Reproduce each of the entries below without changing a single character.

-- begin EXTRACTED RECORDS --

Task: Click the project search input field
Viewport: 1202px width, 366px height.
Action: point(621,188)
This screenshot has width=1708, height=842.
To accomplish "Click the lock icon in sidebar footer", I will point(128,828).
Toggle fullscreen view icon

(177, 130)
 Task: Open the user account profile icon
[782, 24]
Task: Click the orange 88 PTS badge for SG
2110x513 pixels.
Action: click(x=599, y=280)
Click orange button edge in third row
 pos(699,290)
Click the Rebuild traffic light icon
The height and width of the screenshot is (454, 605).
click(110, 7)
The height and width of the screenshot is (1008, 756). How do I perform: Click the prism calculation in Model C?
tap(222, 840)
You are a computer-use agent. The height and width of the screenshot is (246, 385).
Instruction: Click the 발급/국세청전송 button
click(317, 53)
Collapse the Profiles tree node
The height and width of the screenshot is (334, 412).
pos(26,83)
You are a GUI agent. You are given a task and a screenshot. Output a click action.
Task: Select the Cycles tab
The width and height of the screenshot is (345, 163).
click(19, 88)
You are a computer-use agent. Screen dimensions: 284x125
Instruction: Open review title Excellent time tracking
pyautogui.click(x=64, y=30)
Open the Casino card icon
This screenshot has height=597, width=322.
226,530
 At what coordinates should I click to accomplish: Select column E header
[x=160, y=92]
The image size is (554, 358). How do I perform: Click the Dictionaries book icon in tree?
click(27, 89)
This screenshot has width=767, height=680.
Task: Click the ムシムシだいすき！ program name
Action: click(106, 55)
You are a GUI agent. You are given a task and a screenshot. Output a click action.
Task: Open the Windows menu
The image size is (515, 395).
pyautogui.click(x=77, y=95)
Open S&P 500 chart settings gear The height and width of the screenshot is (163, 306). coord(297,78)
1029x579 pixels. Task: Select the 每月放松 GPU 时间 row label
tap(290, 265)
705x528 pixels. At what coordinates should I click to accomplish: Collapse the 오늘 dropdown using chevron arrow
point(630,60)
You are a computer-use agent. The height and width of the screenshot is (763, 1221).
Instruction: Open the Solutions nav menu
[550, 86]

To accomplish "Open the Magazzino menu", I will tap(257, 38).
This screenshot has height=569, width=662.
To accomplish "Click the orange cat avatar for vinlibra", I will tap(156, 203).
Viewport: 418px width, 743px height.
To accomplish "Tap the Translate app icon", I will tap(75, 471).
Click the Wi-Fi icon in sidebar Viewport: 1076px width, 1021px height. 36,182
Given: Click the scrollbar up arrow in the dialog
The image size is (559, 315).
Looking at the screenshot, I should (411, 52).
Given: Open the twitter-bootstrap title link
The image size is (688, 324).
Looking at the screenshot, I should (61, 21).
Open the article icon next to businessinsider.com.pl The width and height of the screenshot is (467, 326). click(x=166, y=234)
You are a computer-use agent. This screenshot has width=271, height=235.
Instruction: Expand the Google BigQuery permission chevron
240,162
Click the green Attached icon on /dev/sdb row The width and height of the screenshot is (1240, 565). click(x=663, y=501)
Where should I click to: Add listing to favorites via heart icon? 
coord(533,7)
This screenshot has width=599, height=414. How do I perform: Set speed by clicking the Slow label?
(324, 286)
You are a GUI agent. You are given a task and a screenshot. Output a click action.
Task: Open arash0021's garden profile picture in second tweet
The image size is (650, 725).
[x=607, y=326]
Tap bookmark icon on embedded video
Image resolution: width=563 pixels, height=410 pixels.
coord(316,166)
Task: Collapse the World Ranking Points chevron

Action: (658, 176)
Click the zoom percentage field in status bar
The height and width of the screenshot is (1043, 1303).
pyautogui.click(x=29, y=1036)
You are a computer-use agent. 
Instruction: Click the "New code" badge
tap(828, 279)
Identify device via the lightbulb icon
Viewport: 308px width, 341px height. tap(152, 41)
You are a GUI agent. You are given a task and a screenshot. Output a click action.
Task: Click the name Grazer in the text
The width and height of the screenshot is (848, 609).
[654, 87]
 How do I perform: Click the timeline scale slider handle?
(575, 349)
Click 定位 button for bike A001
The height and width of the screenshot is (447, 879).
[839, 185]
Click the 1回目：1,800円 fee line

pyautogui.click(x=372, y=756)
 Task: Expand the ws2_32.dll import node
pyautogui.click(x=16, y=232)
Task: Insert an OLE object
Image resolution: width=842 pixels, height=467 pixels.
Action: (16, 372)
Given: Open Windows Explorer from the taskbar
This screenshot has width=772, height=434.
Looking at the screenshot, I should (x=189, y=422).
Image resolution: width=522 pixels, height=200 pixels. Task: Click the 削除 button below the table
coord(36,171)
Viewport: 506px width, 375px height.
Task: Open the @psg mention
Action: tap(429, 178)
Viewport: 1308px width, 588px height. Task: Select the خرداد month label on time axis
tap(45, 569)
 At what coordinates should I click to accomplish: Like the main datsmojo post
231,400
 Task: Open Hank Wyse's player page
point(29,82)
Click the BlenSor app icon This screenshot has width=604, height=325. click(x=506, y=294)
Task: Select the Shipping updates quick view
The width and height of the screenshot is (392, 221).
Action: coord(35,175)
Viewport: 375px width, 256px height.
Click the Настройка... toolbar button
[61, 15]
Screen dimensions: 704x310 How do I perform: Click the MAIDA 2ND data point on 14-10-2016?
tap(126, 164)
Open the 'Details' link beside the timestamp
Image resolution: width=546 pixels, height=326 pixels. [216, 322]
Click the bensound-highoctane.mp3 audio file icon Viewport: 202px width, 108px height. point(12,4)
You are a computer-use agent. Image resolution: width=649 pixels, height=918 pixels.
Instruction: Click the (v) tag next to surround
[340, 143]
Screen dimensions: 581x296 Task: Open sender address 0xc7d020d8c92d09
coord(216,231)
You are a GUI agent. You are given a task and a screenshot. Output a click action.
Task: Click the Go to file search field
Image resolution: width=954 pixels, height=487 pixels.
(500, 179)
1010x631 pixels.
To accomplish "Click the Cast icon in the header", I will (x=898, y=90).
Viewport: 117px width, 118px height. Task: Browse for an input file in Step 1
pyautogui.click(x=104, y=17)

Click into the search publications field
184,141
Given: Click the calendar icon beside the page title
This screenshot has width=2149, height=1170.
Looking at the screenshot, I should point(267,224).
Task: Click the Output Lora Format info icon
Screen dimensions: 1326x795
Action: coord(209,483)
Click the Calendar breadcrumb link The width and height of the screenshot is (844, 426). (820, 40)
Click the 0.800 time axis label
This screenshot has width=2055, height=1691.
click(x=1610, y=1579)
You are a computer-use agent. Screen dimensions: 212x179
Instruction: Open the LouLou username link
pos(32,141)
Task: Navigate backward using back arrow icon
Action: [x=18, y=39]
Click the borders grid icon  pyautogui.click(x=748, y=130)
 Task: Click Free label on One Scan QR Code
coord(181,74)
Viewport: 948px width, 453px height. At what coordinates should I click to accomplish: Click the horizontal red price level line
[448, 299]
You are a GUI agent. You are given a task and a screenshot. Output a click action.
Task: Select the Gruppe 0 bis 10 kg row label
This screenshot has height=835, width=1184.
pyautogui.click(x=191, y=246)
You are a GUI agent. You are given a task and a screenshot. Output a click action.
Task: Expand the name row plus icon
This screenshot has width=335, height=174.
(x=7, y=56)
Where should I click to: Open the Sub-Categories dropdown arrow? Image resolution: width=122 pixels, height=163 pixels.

-- end EXTRACTED RECORDS --

• FINAL ANSWER
Task: Click the project search input field
Viewport: 1202px width, 366px height.
Action: point(621,188)
This screenshot has width=1708, height=842.
To accomplish "Click the lock icon in sidebar footer", I will point(128,828).
Toggle fullscreen view icon

(177, 130)
 Task: Open the user account profile icon
[782, 24]
Task: Click the orange 88 PTS badge for SG
2110x513 pixels.
Action: click(x=599, y=280)
Click orange button edge in third row
 pos(699,290)
Click the Rebuild traffic light icon
The height and width of the screenshot is (454, 605).
click(110, 7)
The height and width of the screenshot is (1008, 756). How do I perform: Click the prism calculation in Model C?
tap(222, 840)
You are a computer-use agent. The height and width of the screenshot is (246, 385).
Instruction: Click the 발급/국세청전송 button
click(317, 53)
Collapse the Profiles tree node
The height and width of the screenshot is (334, 412).
pos(26,83)
You are a GUI agent. You are given a task and a screenshot. Output a click action.
Task: Select the Cycles tab
The width and height of the screenshot is (345, 163).
click(19, 88)
You are a computer-use agent. Screen dimensions: 284x125
Instruction: Open review title Excellent time tracking
pyautogui.click(x=64, y=30)
Open the Casino card icon
This screenshot has height=597, width=322.
226,530
 At what coordinates should I click to accomplish: Select column E header
[x=160, y=92]
The image size is (554, 358). How do I perform: Click the Dictionaries book icon in tree?
click(27, 89)
This screenshot has width=767, height=680.
Task: Click the ムシムシだいすき！ program name
Action: click(106, 55)
You are a GUI agent. You are given a task and a screenshot. Output a click action.
Task: Open the Windows menu
The image size is (515, 395).
pyautogui.click(x=77, y=95)
Open S&P 500 chart settings gear The height and width of the screenshot is (163, 306). coord(297,78)
1029x579 pixels. Task: Select the 每月放松 GPU 时间 row label
tap(290, 265)
705x528 pixels. At what coordinates should I click to accomplish: Collapse the 오늘 dropdown using chevron arrow
point(630,60)
You are a computer-use agent. The height and width of the screenshot is (763, 1221).
Instruction: Open the Solutions nav menu
[550, 86]

To accomplish "Open the Magazzino menu", I will tap(257, 38).
This screenshot has height=569, width=662.
To accomplish "Click the orange cat avatar for vinlibra", I will tap(156, 203).
Viewport: 418px width, 743px height.
To accomplish "Tap the Translate app icon", I will tap(75, 471).
Click the Wi-Fi icon in sidebar Viewport: 1076px width, 1021px height. 36,182
Given: Click the scrollbar up arrow in the dialog
The image size is (559, 315).
Looking at the screenshot, I should (411, 52).
Given: Open the twitter-bootstrap title link
The image size is (688, 324).
Looking at the screenshot, I should (61, 21).
Open the article icon next to businessinsider.com.pl The width and height of the screenshot is (467, 326). click(x=166, y=234)
You are a computer-use agent. This screenshot has width=271, height=235.
Instruction: Expand the Google BigQuery permission chevron
240,162
Click the green Attached icon on /dev/sdb row The width and height of the screenshot is (1240, 565). click(x=663, y=501)
Where should I click to: Add listing to favorites via heart icon? 
coord(533,7)
This screenshot has width=599, height=414. How do I perform: Set speed by clicking the Slow label?
(324, 286)
You are a GUI agent. You are given a task and a screenshot. Output a click action.
Task: Open arash0021's garden profile picture in second tweet
The image size is (650, 725).
[x=607, y=326]
Tap bookmark icon on embedded video
Image resolution: width=563 pixels, height=410 pixels.
coord(316,166)
Task: Collapse the World Ranking Points chevron

Action: (658, 176)
Click the zoom percentage field in status bar
The height and width of the screenshot is (1043, 1303).
pyautogui.click(x=29, y=1036)
You are a computer-use agent. 
Instruction: Click the "New code" badge
tap(828, 279)
Identify device via the lightbulb icon
Viewport: 308px width, 341px height. tap(152, 41)
You are a GUI agent. You are given a task and a screenshot. Output a click action.
Task: Click the name Grazer in the text
The width and height of the screenshot is (848, 609).
[654, 87]
 How do I perform: Click the timeline scale slider handle?
(575, 349)
Click 定位 button for bike A001
The height and width of the screenshot is (447, 879).
[839, 185]
Click the 1回目：1,800円 fee line

pyautogui.click(x=372, y=756)
 Task: Expand the ws2_32.dll import node
pyautogui.click(x=16, y=232)
Task: Insert an OLE object
Image resolution: width=842 pixels, height=467 pixels.
Action: (16, 372)
Given: Open Windows Explorer from the taskbar
This screenshot has width=772, height=434.
Looking at the screenshot, I should (x=189, y=422).
Image resolution: width=522 pixels, height=200 pixels. Task: Click the 削除 button below the table
coord(36,171)
Viewport: 506px width, 375px height.
Task: Open the @psg mention
Action: tap(429, 178)
Viewport: 1308px width, 588px height. Task: Select the خرداد month label on time axis
tap(45, 569)
 At what coordinates should I click to accomplish: Like the main datsmojo post
231,400
 Task: Open Hank Wyse's player page
point(29,82)
Click the BlenSor app icon This screenshot has width=604, height=325. click(x=506, y=294)
Task: Select the Shipping updates quick view
The width and height of the screenshot is (392, 221).
Action: coord(35,175)
Viewport: 375px width, 256px height.
Click the Настройка... toolbar button
[61, 15]
Screen dimensions: 704x310 How do I perform: Click the MAIDA 2ND data point on 14-10-2016?
tap(126, 164)
Open the 'Details' link beside the timestamp
Image resolution: width=546 pixels, height=326 pixels. [216, 322]
Click the bensound-highoctane.mp3 audio file icon Viewport: 202px width, 108px height. point(12,4)
You are a computer-use agent. Image resolution: width=649 pixels, height=918 pixels.
Instruction: Click the (v) tag next to surround
[340, 143]
Screen dimensions: 581x296 Task: Open sender address 0xc7d020d8c92d09
coord(216,231)
You are a GUI agent. You are given a task and a screenshot. Output a click action.
Task: Click the Go to file search field
Image resolution: width=954 pixels, height=487 pixels.
(500, 179)
1010x631 pixels.
To accomplish "Click the Cast icon in the header", I will (x=898, y=90).
Viewport: 117px width, 118px height. Task: Browse for an input file in Step 1
pyautogui.click(x=104, y=17)

Click into the search publications field
184,141
Given: Click the calendar icon beside the page title
This screenshot has width=2149, height=1170.
Looking at the screenshot, I should point(267,224).
Task: Click the Output Lora Format info icon
Screen dimensions: 1326x795
Action: coord(209,483)
Click the Calendar breadcrumb link The width and height of the screenshot is (844, 426). (820, 40)
Click the 0.800 time axis label
This screenshot has width=2055, height=1691.
click(x=1610, y=1579)
You are a computer-use agent. Screen dimensions: 212x179
Instruction: Open the LouLou username link
pos(32,141)
Task: Navigate backward using back arrow icon
Action: [x=18, y=39]
Click the borders grid icon  pyautogui.click(x=748, y=130)
 Task: Click Free label on One Scan QR Code
coord(181,74)
Viewport: 948px width, 453px height. At what coordinates should I click to accomplish: Click the horizontal red price level line
[448, 299]
You are a GUI agent. You are given a task and a screenshot. Output a click action.
Task: Select the Gruppe 0 bis 10 kg row label
This screenshot has height=835, width=1184.
pyautogui.click(x=191, y=246)
You are a GUI agent. You are given a task and a screenshot. Output a click action.
Task: Expand the name row plus icon
This screenshot has width=335, height=174.
(x=7, y=56)
Where should I click to: Open the Sub-Categories dropdown arrow? Image resolution: width=122 pixels, height=163 pixels.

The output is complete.